Un panorama lleno de intereses encontrados, con dos inamovibles: la encrucijada de saber que, bien sea a través de constituyente o referendo (ver nota anexa), el Gobierno tiene que buscar una fórmula para refrendar ante el pueblo los acuerdos de paz; y la cuenta regresiva del tiempo que apremia, pues al presidente Santos y al Congreso actual les restan entre 16 y 17 meses de mandato. A la vuelta de la esquina, la sombra del expresidente Álvaro Uribe y su movimiento Centro Democrático, en la perspectiva de un Congreso 2014-2018 probablemente distinto al de las mayorías de la Unidad Nacional.
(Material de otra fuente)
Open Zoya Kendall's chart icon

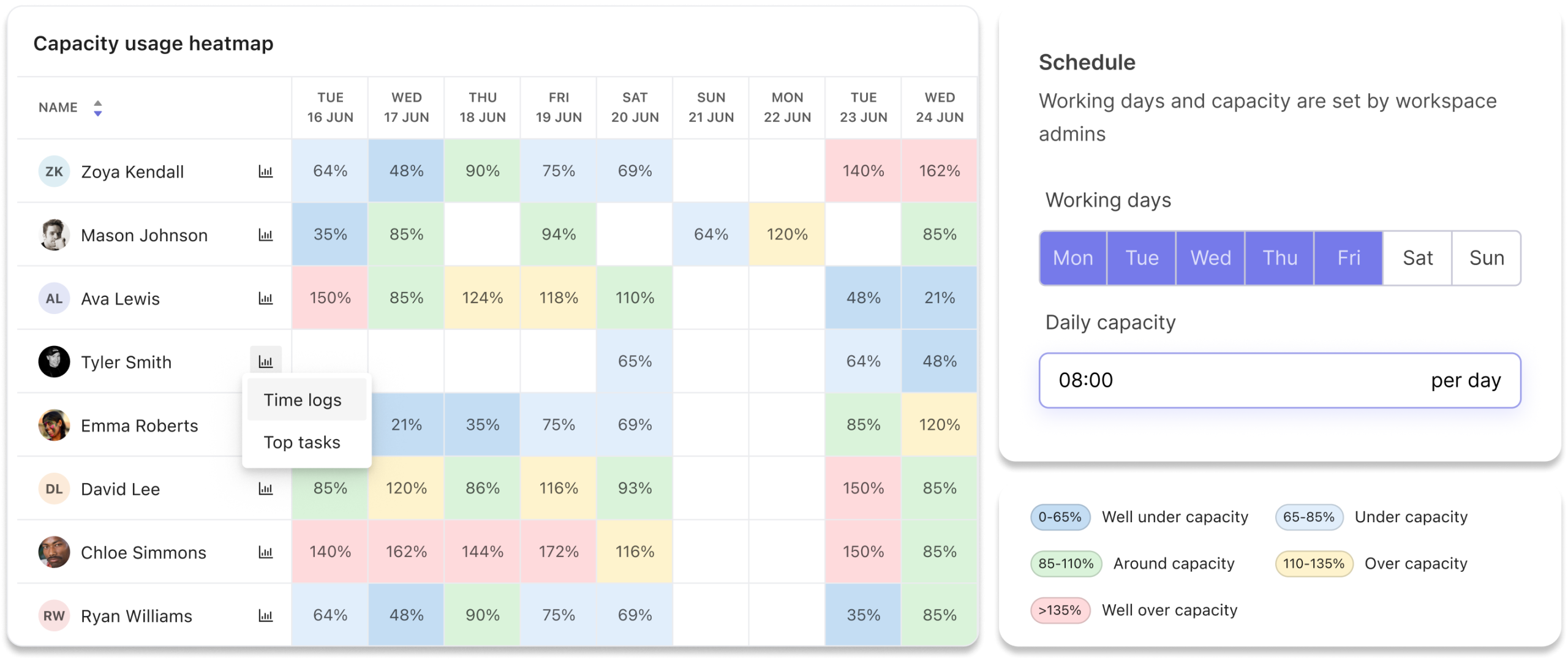coord(265,171)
Las señales del presidente Santos

“Estoy empeñado, como presidente de la República,  pero sobre todo como colombiano, en dejar el Gobierno cuando Colombia pueda decir: tenemos paz”. Estas palabras, pronunciadas por el presidente Juan Manuel Santos el pasado miércoles en Pereira, constituyen una de las últimas señales inequívocas de que el primer mandatario ha puesto todos sus cartuchos en la búsqueda de la paz. Es más, ya admite, como lo hizo ante los empresarios el pasado viernes, que el tema va bien. Ese optimismo necesariamente va ligado a las perspectivas de su reelección. Cabe recordar las palabras de su hermano Enrique Santos cuando manifestó en Washington que el proceso de paz estaba atado a la continuidad del jefe de Estado. Por eso, si a corto plazo el tema no está despejado, otro camino político entrará a jugar.